Niemand hat die Absicht ein Schlauchboot abzudrängen

Jetzt schickt die NATO also, geführt von Deutschland, Kriegsschiffe in die Ägäis. Der Einsatz soll sich gegen Schlepper richten, also diejenigen, die die Verzweiflung der Kriegsflüchtlinge nutzen um Profit daraus zu schlagen. Man kann es moralisch verwerflich finden, Geld dafür zu nehmen, Menschen in Nussschalen über das Mittelmeer zu Transportieren. Man sollte es nur nicht überraschend finden. Es ist die logische Konsequenz, wenn man keine legalen Wege nach Europa anbietet, nach dem man die Heimat der Flüchtenden in die Steinzeit zurück gebombt hat.

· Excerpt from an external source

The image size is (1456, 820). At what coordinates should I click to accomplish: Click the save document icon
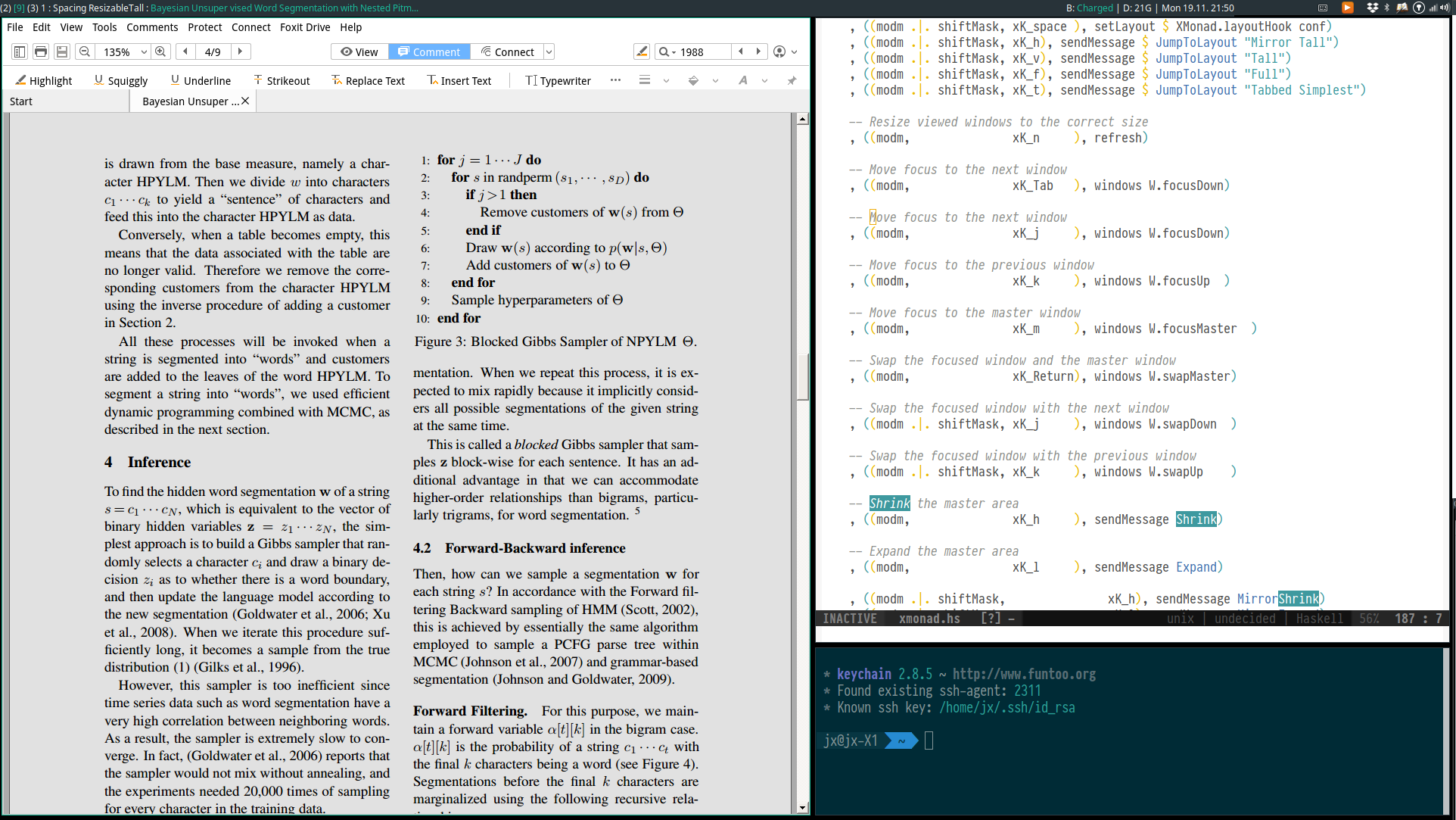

Freilich gibt man sich hier zurückhaltend. Man wolle keine Boote abdrängen oder gar versenken, nein nein. Man wolle Aufklärung betreiben um die Schleusernetzwerke zu identifizieren. Was dann passieren soll ist doch völlig egal, es wird dann schon die nächste Sau durchs mediale Dorf getrieben worden sein. Man vergisst so schnell heute. Wo war ich stehen geblieben? Ach ja …

»Fährmann hol über!«

Nach dem der syrische Flüchtling dies dreimal laut gerufen hatte, sich aber kein Boot am Horizont zeigte, sagte er bei sich: »Nun gut, dann halt nicht. Geh ich wieder nach hause.« Die Schleuser die er erwartete, wurden nämlich schon längst von der Deutschen Marine im Dienste des Vaterlandes identifiziert und aufgeklärt.

Nein, dass ist nicht meine Regierung. War sie nie. Aber ich kann ja zu Ostern auf die nächste Friedensdemo gehen. Das ist so schön unspezifisch. Weltfrieden, hach.